# WHAT TO WORK ON
An exact transcription of the entries is required, with none of the pictures carried over.

# RECORDS TO USE
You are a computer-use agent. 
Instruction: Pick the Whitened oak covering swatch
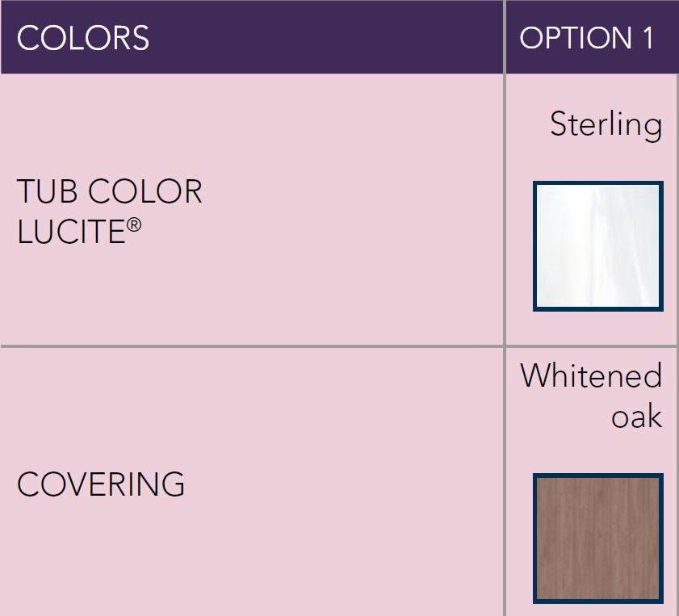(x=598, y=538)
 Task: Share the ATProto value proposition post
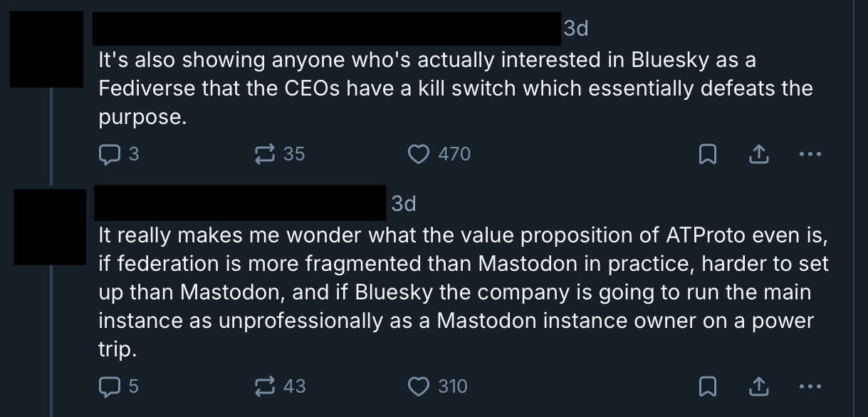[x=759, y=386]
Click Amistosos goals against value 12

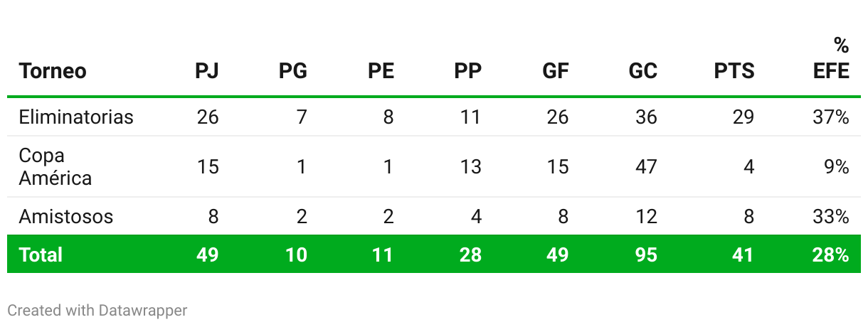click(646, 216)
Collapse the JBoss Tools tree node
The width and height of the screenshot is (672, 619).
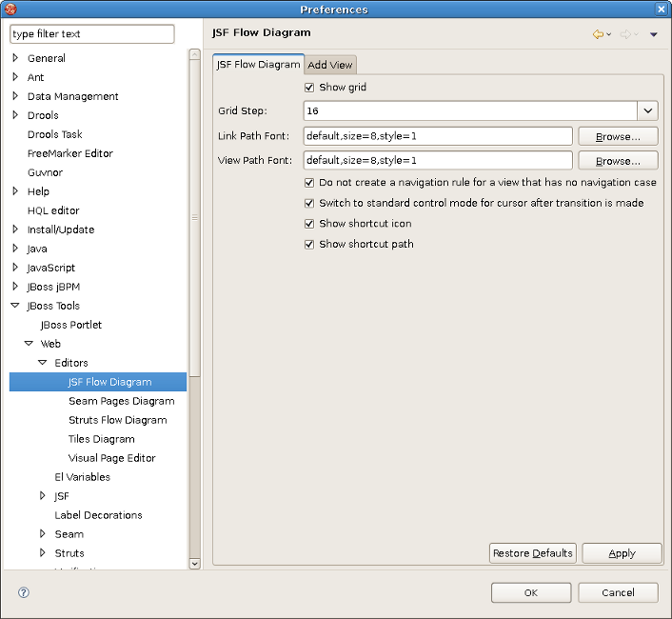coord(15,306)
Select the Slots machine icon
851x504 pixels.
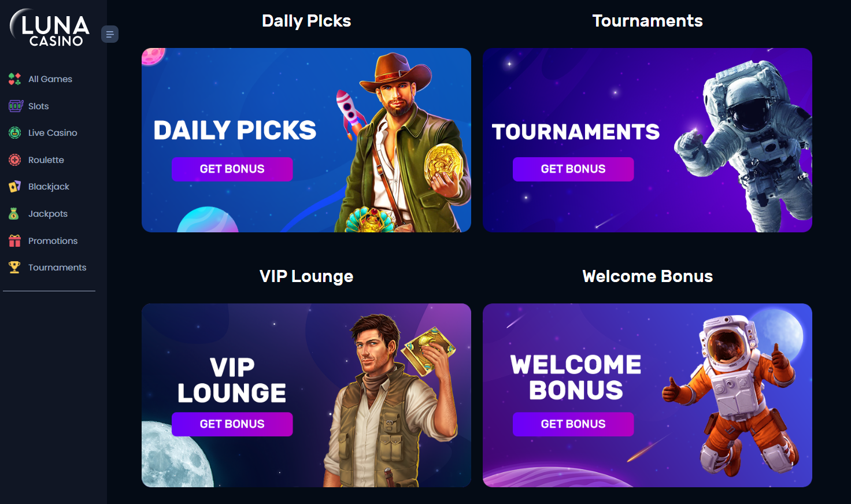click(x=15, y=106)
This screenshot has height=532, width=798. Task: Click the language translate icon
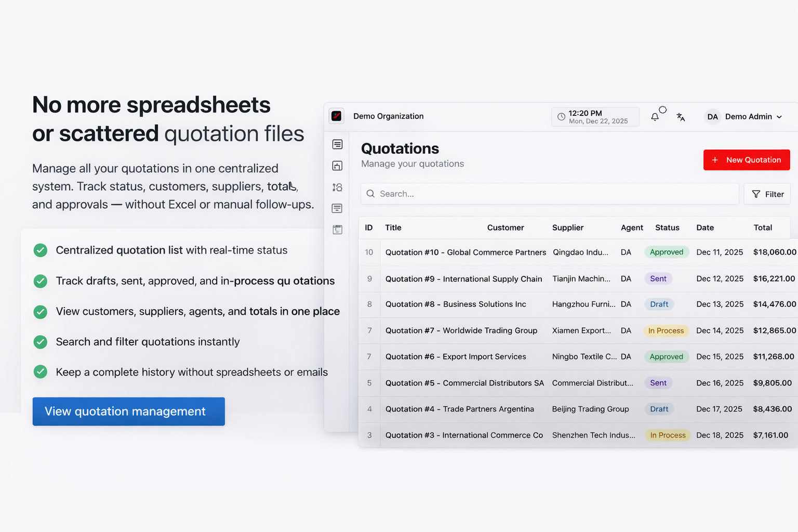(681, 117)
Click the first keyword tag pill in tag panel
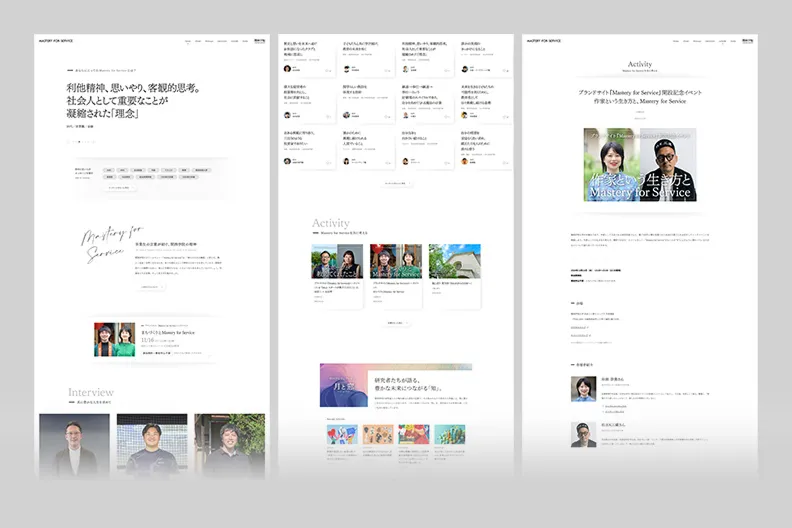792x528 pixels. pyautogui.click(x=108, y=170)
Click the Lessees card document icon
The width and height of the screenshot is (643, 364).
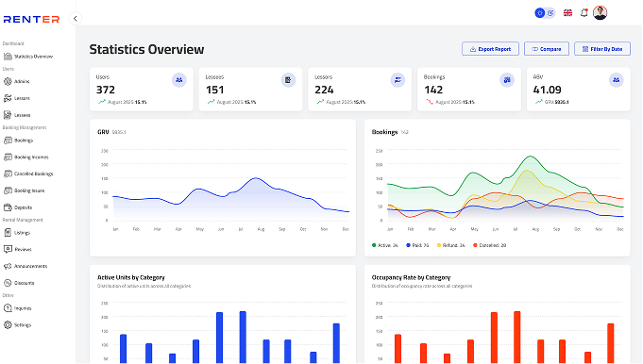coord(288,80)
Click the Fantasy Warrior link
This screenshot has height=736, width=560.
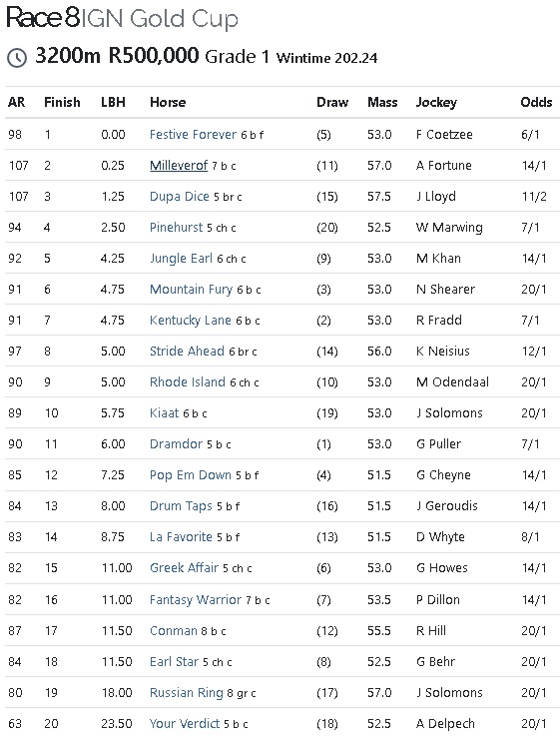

# REPLY TO THE EXERCISE
You are a computer-use agent. 
Instruction: Pick the Whitened oak covering swatch
(x=598, y=538)
 Task: Share the ATProto value proposition post
[x=759, y=386]
Click Amistosos goals against value 12

click(646, 216)
Collapse the JBoss Tools tree node
The width and height of the screenshot is (672, 619).
coord(15,306)
Select the Slots machine icon
851x504 pixels.
click(x=15, y=106)
This screenshot has height=532, width=798. Task: Click the language translate icon
(681, 117)
Click the first keyword tag pill in tag panel
792x528 pixels. pyautogui.click(x=108, y=170)
Click the Lessees card document icon
The width and height of the screenshot is (643, 364).
coord(288,80)
Click the Fantasy Warrior link
This screenshot has height=736, width=560.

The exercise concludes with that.